Point 4 — Free and frank provision of advice
Exemption 30(b)(i) allows the government to withhold information if releasing it would “inhibit substantially the free and frank provision of advice.”

The government argued that this exemption should be applied because “key stakeholders will be considerably more circumspect in providing free and frank advice to the Scottish Government, if it is widely known that advice provided in these initial stages of policy formulation is likely to be disclosed”.

Importantly, the Commissioner “notes that the Ministers have applied the exemption…to only a few, specified comments in three of the documents, and have asked for the exemption to come into play only if she rejects the application of the exemptions in section 29(1)(a) and 30(c).
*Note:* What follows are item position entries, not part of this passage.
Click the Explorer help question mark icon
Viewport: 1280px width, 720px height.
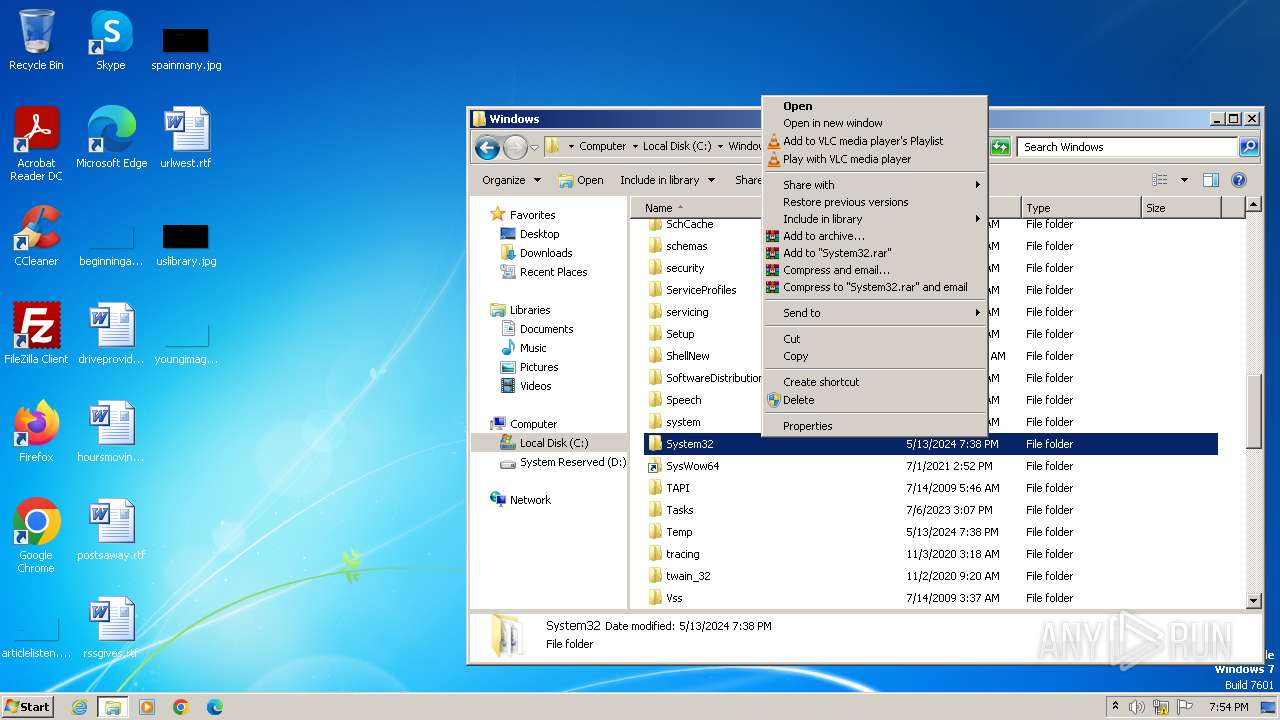pyautogui.click(x=1238, y=180)
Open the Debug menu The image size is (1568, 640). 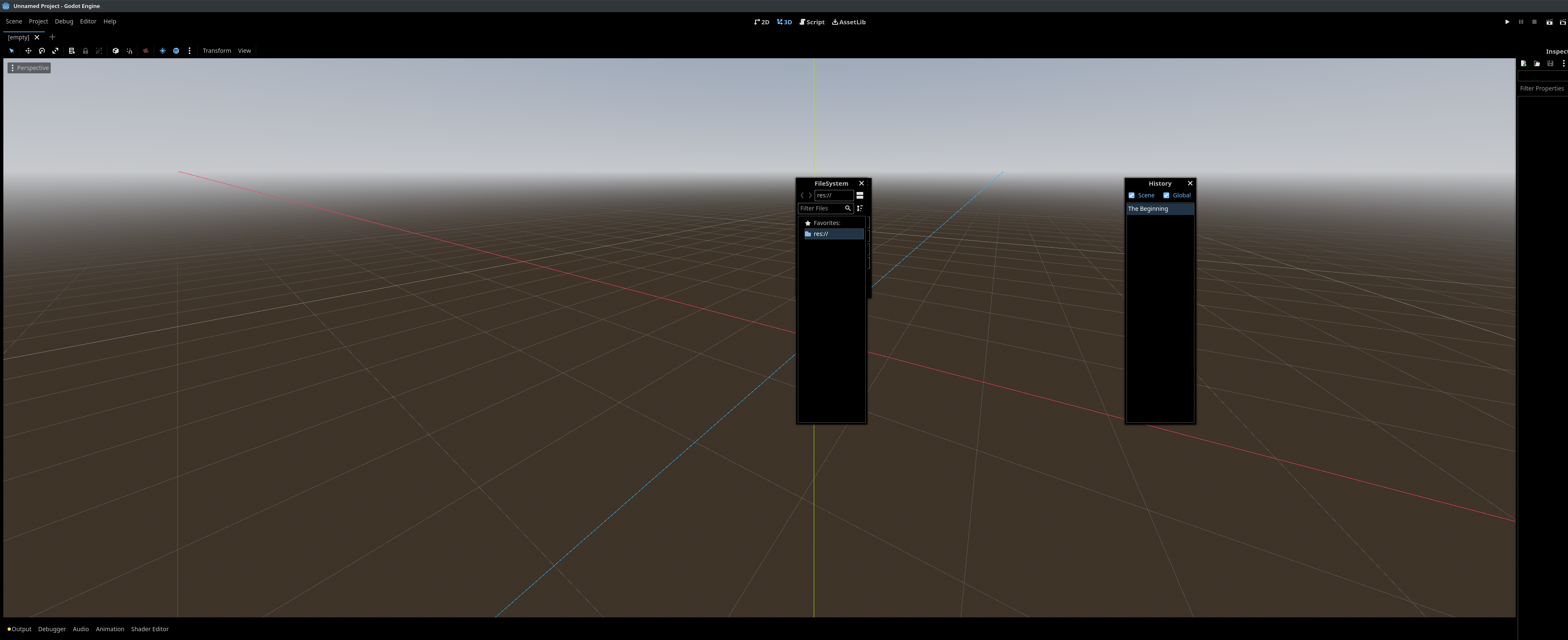coord(63,21)
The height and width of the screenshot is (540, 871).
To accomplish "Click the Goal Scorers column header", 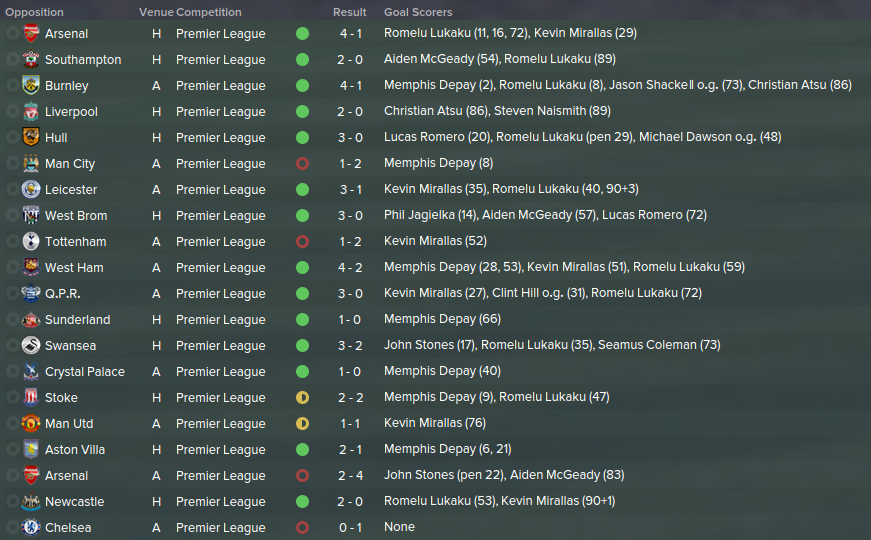I will click(x=418, y=12).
So desperate was the government to keep this information secret that they had sought a back-up exemption for use if their first attempt was rejected.
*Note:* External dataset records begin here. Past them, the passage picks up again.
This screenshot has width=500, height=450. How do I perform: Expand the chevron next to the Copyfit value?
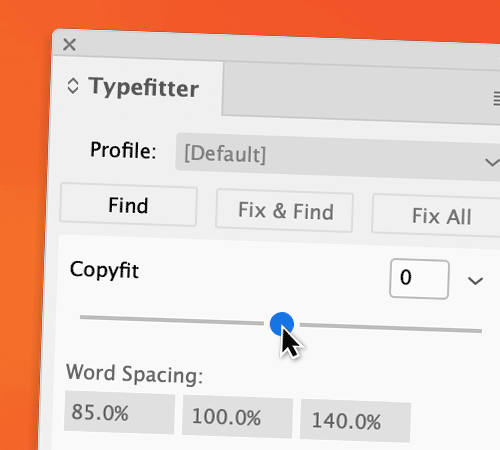coord(475,281)
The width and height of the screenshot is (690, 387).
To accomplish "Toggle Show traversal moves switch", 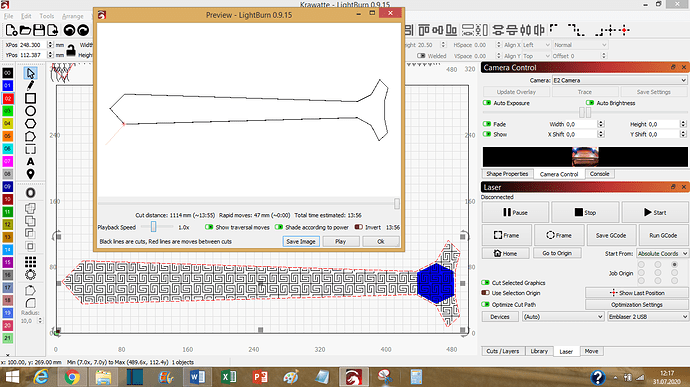I will click(x=209, y=227).
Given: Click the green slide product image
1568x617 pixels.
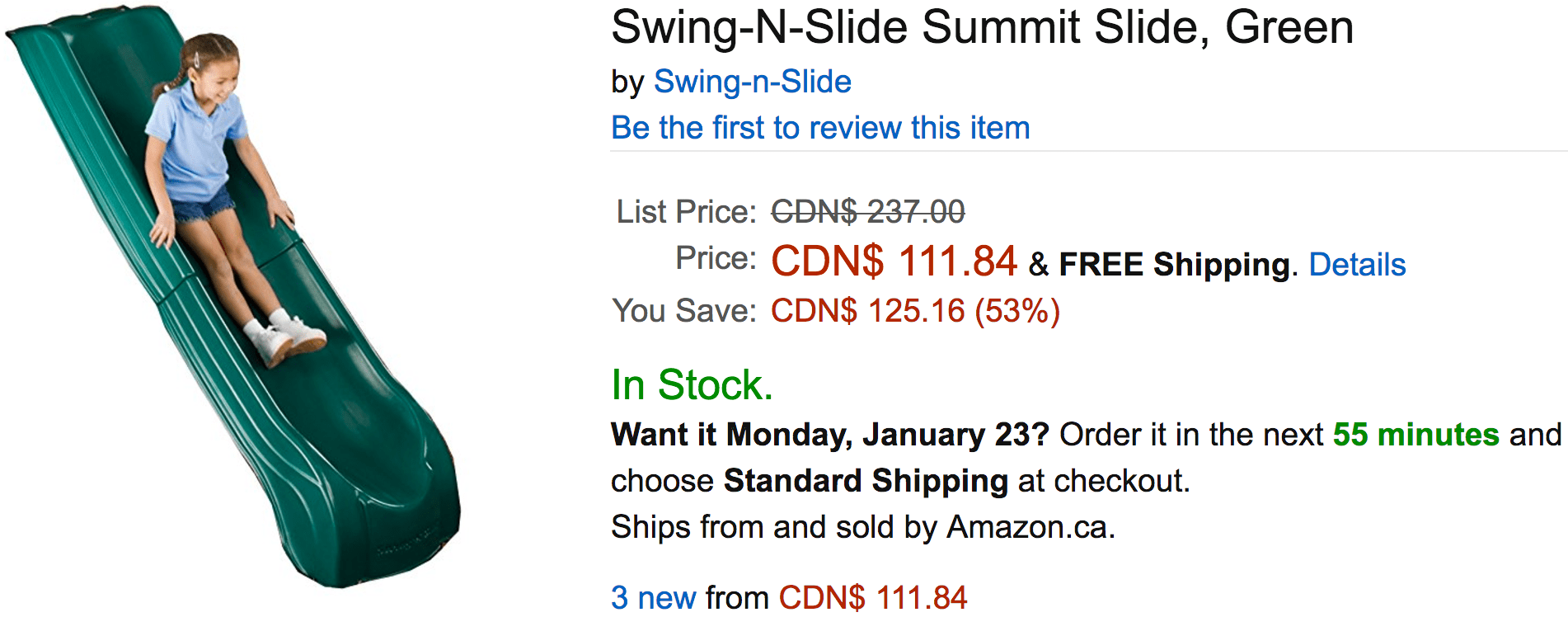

Where the exemption has been applied to Document 1, the Commissioner “does not accept” the government’s argument and requires that this information is disclosed.

In Documents 2 and 4, the Commissioner accepts that the exemption is valid as the specific comments to which it has been applied are “more personal in nature”.
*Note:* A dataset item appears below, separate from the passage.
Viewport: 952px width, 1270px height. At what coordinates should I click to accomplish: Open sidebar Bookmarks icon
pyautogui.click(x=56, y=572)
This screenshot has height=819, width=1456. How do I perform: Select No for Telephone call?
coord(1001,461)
Having confirmed that the exemption has, in these cases, been correctly applied, the Commissioner then applied the public interest test. In this instance, she decided that the exemption should be permitted.

Despite recognising that “disclosure of the information withheld…would increase transparency and allow the public to gain a better understanding of the information and advice provided to Ministers on this subject”, the Commissioner ultimately accepted that disclosure of the “few, specified comments” being withheld under this exclusion would “inhibit expert individuals from commenting frankly and willing on such issues”.

In the end, she decided that the government is “entitled” to apply the exemption in this one area, meaning that a small amount of information will likely remain secret.


Assuming this decision is not challenged by Ministers in the Court of Session, the Scottish Government is now required to disclose information that it wasdesperate to keep hidden from the public. Although the application of one exemption has been partially upheld, this will only allow the government to withhold “a few, specified comments” in two documents — the rest will have to be released.

It is worth noting that the government has now spent 10 months (almost to the day) fighting against the release of information when disclosure was always, quite clearly, in the public interest. It now has until 18 August, 2016 to provide me with the information outlined above: at that point this investigation will be just a fortnight short of one year old.

This of course means that potentially damaging information will not be available to the public until the new standardised tests are about to be trialled, therefore undermining our ability to hold the government to account on this matter.

On that particular point, there are also serious questions to be asked about the revelation that the Scottish Government does not take minutes, or even keep notes, from meetings held as part of the policy development process.

Are policies such as the imposition of standardised testing, which the Commissioner describes as “an issue of key public interest”, really being formulated on the basis of the collective recollections of a dozen conversations?

Or, on the other hand, is the government neglecting to retain this sort of material and, whether intentionally or otherwise, keeping important information out of the reach of FOI legislation?

Attention should also turn to the description of the written advice at the heart of this issue as “unsolicited”. We already knew that the government received only four pieces of written advice from just two individuals during the development of this policy; we now know that they didn’t even bother to ask for that advice in the first place.

It looks very much as if the Scottish Government settled on National Standardised Testing — a feature of the NIF that was never up for discussion from the moment the document was published — without even seeking written advice from academics or education professionals. I doubt I’d be the only person to feel deeply uncomfortable about such a dangerously flawed method of policy development.